- **What the task requires**
Every record below is to be retyped exactly, with any pictures left out.
(Beginning of The data)
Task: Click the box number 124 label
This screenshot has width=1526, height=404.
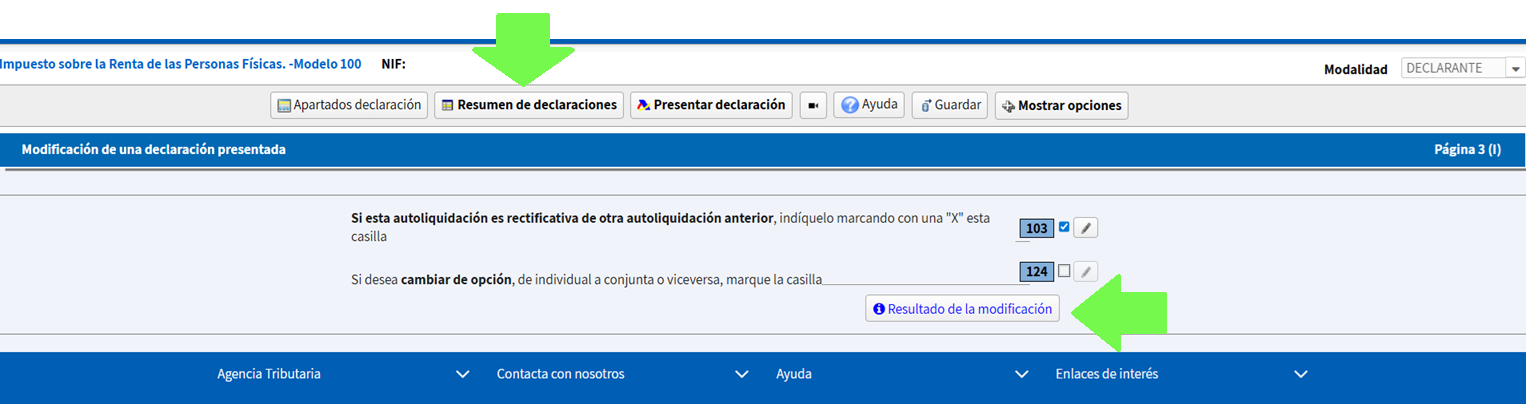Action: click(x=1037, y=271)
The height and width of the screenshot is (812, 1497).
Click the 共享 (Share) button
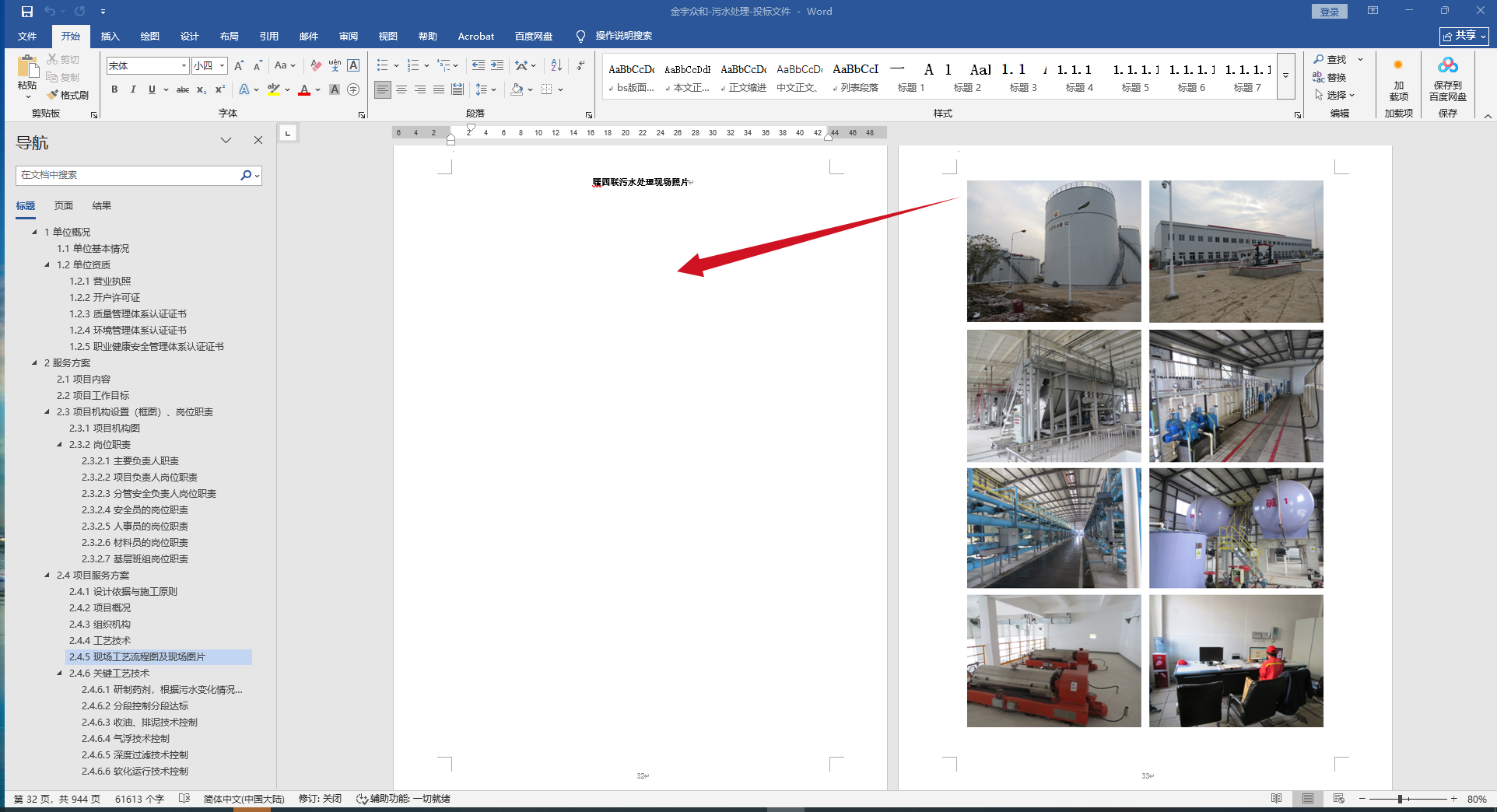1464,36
(End of The data)
- **Solution to this exercise**
Task: Click the box number 124 label
This screenshot has width=1526, height=404.
Action: click(x=1037, y=271)
The height and width of the screenshot is (812, 1497).
Click the 共享 (Share) button
1464,36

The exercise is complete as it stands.